3. Kemudahan bagi petani untuk memperoleh lahan pertanian diberikan dalam bentuk hak sewa, izin pengusahaan, izin pengelolaan, atau izin pemanfaatan lahan (Pasal 59),
4. Pemberian lahan pertanian diutamakan kepada petani setempat yang tidak memiliki lahan dan telah mengusahakan lahan pertanian di lahan yang diperuntukkan sebagai kawasan pertanian selama 5 berturut-turut; atau memiliki lahan pertanian kurang dari 2 hektare (Pasal 60).

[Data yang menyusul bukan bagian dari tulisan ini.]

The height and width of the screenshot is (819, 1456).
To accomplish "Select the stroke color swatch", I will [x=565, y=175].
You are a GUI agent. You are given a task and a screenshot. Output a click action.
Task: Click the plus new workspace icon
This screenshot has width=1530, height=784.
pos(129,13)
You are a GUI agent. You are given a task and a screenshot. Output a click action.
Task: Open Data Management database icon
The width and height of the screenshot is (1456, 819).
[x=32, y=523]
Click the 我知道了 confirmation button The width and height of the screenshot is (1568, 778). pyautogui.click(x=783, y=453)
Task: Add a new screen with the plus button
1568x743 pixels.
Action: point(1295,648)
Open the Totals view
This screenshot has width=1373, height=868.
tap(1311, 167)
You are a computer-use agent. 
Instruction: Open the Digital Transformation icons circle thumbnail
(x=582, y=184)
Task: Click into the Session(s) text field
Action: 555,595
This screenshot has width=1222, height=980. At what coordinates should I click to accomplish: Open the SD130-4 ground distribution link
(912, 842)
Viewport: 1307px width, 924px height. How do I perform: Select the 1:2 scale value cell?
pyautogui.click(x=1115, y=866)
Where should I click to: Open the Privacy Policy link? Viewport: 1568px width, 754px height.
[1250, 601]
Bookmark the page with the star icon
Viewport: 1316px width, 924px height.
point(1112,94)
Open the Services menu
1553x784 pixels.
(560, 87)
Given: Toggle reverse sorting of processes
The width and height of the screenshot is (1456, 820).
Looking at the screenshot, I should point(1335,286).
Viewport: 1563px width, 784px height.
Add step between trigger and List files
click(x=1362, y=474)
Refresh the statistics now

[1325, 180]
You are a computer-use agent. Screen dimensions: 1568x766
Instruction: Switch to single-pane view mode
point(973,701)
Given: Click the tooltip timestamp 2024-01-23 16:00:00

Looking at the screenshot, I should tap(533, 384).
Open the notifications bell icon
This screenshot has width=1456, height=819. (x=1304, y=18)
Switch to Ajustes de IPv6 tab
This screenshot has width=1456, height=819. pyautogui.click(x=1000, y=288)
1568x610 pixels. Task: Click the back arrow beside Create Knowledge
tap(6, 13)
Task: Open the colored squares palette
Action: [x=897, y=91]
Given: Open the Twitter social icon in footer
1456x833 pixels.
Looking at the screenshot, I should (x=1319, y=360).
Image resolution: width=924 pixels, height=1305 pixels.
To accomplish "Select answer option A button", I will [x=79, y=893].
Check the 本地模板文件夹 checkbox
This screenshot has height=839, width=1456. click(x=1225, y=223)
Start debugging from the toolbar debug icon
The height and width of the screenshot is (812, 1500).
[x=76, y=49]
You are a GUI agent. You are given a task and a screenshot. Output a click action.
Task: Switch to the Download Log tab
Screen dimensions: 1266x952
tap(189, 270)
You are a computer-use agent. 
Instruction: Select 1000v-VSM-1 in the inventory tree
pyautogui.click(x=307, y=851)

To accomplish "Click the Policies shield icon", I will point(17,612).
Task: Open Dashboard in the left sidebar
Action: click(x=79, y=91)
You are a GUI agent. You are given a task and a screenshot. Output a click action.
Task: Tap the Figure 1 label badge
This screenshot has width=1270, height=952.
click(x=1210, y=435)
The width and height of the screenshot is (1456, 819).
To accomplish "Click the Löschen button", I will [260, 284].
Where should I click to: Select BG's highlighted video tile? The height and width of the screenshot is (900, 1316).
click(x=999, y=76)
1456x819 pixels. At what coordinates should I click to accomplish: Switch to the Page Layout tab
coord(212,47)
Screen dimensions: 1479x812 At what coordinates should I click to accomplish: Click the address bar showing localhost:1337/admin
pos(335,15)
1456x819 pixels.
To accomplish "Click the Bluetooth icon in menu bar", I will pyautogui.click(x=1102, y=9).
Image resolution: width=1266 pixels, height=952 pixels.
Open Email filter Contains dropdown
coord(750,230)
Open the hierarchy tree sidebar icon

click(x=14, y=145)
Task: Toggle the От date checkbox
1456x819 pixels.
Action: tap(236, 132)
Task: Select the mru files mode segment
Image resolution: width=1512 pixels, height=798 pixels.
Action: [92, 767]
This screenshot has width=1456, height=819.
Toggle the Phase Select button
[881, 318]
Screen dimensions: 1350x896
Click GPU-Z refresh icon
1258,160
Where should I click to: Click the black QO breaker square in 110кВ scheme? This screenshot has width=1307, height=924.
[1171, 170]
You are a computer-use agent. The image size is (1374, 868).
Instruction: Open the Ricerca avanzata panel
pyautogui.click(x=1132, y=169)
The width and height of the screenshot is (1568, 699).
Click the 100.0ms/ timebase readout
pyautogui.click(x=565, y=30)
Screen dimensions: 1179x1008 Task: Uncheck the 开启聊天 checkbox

Sebelum penetapan UU NO. 39 Tahun 2014 tentang Perkebunan, telah berlaku Peraturan Menteri Pertanian No.98 tahun 2013 tentang Pedoman Perizinan Usaha Perkebunan yang mengatur batas maksimal penguasaan lahan pekebunan antara lain untuk kelapa sawit maksimal seluas 100 ribu ha tetapi tidak berjalan secara efektif. Dengan telah ditetapkannya UU No. 39 tahun 2014 tentang Perkebunan maka pengaturan mengenai batas maksimal penguasaan lahan perkebunan akan diatur kembali melalui peraturan pemerintah. Yang harus diantisipasi adalah aturan batas maksimal penguasaan areal perkebunan diharapkan tidak mengganggu iklim investasi perkebunan, yang berpotensi mengakibatkan perpindahan investasi perkebunan asing ke negara lain. Apalagi Vietnam, Kamboja, India, negara-negara di Afrika dan Amerika Latin mulai mendorong investasi pengembangan kelapa sawit.